Boris Johnson is facing calls to close every school in England after an embarrassing government U-turn which means all primary schools in London will remain shut next week.
A union leader claimed what was right for London was right for the rest of the country and called on ministers to “do their duty” and close all primary and secondary schools to contain the coronavirus.
The demand, from the joint general secretary of the National Education Union, Mary Bousted, came after Education Secretary Gavin Williamson bowed to pressure to close all primary schools in the capital.
Dr Bousted has said her union would be holding an emergency meeting today to discuss the “chaos which is engulfing our schools”.
Full list of areas where primary schools face delayed return
Primary schools to remain shut in London
In an abrupt policy reversal following protests and threats of legal action by local authorities, Mr Williamson also signalled more schools outside London could close by warning that the list of closures is being kept under review.
On Wednesday, in a hastily arranged statement to MPs on bringing children back to school this term, Mr Williamson said that the majority of primary schools in England would open as planned on Monday 4 January.
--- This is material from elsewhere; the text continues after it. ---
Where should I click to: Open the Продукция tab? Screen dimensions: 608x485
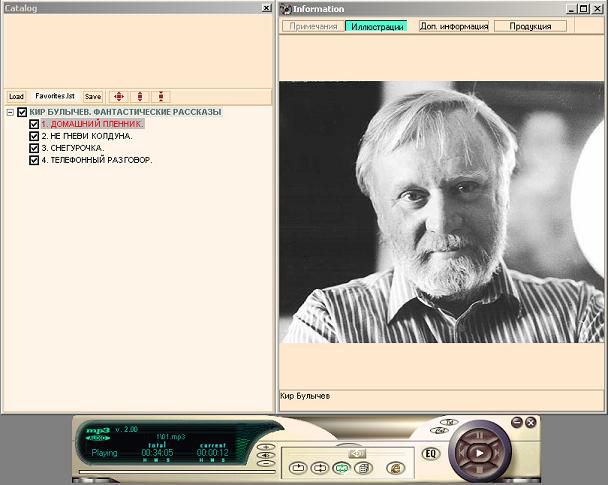[x=529, y=26]
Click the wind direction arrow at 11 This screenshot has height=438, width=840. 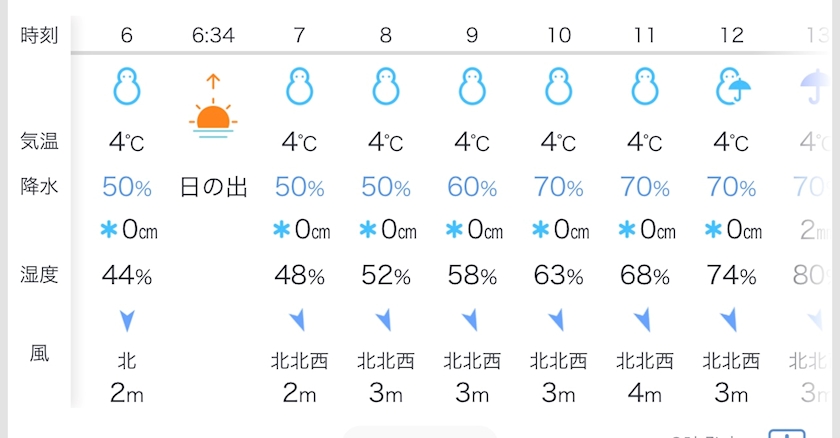coord(645,321)
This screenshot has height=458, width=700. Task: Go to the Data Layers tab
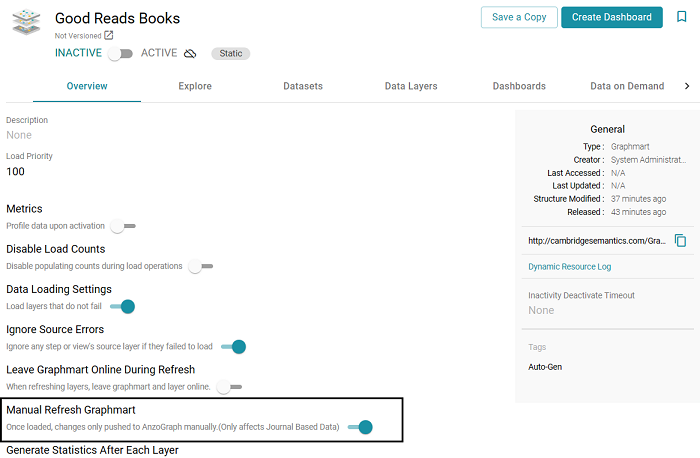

The Department for Education later released a list of 50 education authorities in the south of England – including 22 of London’s 32 boroughs – where COVID-19 infection rates were highest and whose primary schools would be closed to most pupils for the first two weeks of term.
But to the fury of council leaders, headteachers and MPs of all parties, the government’s list included some boroughs where transmission rates were relatively low and omitted others where the rates were high.
Now, after the latest in a series of U-turns by the embattled education secretary, primary schools in all 32 London boroughs will be closed to all but vulnerable children and those of critical workers.
Announcing his climbdown, Mr Williamson said: “Children’s education and wellbeing remains a national priority. Moving further parts of London to remote education really is a last resort and a temporary solution.
“As infection rates rise across the country, and particularly in London, we must make this move to protect our country and the NHS. We will continue to keep the list of local authorities under review, and reopen classrooms as soon as we possibly can.”
But Dr Bousted told The Daily Telegraph: “The question has to be asked: why are education ministers so inadequate and inept? Who is advising them? And what is right for London is right for the rest of the country.
“With the highest level of COVID infection and hospitals buckling under the tsunami of very ill patients, it is time for ministers to do their duty – to protect the NHS by following SAGE advice and close all primary and secondary schools to reduce the R rate below one.”
The pandemic is worsening hour by hour. @NEUnion has called an emergency executive meeting tomorrow. We will then issue new, urgent advice regarding the proposed opening of primary schools on 4 Jan. These developments will affect those returning to work on Monday #MakeSchoolsSafe pic.twitter.com/WWLN961VsA
— National Education Union (@NEUnion) January 1, 2021
And another teachers’ union leader, NASUWT general secretary Dr Patrick Roach, said: “Yet again, parents, pupils and staff are having to deal with the consequences of yet more last-minute chaotic announcements from the government.
“In just a matter of days, the government’s plans for the safe reopening of schools are unravelling.
“Primary schools and parents in Tier 4 areas across the country will no doubt wonder why the government regards the risks to their health and safety as less significant than in other Tier 4 areas in London and the southeast of England.
“All teachers, education staff and pupils, irrespective of where they live, work or are educated, deserve the same levels of protection in the face of this highly deadly and highly contagious virus.”
The military will help set up coronavirus testing at England’s secondary schools and colleges
Labour’s shadow education secretary Kate Green also raised the prospect of more school closures in Tier 4 areas outside London and south east England.
“This is yet another government U-turn creating chaos for parents just two days before the start of term,” she said.
“Gavin Williamson’s incompetent handling of the return of schools and colleges is creating huge stress for parents, pupils, and school and college staff and damaging children’s education.
“This U-turn was needed to provide consistency in London.
“However, Gavin Williamson must still clarify why some schools in Tier 4 are closing and what the criteria for reopening will be.”
28 Dec: Dr Bharat Pankhania believes more plans are needed to deal with coronavirus at schools
Whitehall sources told Sky News the London U-turn was a collective government decision, taken with the backing of the Department of Health, Public Health England and local public health officials – and not “the stroke of a pen” by Mr Williamson.
Giving his backing to the education secretary, Health Secretary Matt Hancock said: “Over the past week we have seen infections and hospitalisations rise sharply across London and hospitals are coming under increased pressure.
“While our priority is to keep as many children as possible in school, we have to strike a balance between education and infection rates and pressures on the NHS.
“The situation in London continues to worsen and so today we are taking action to protect the public and reduce the spread of this disease in the community.”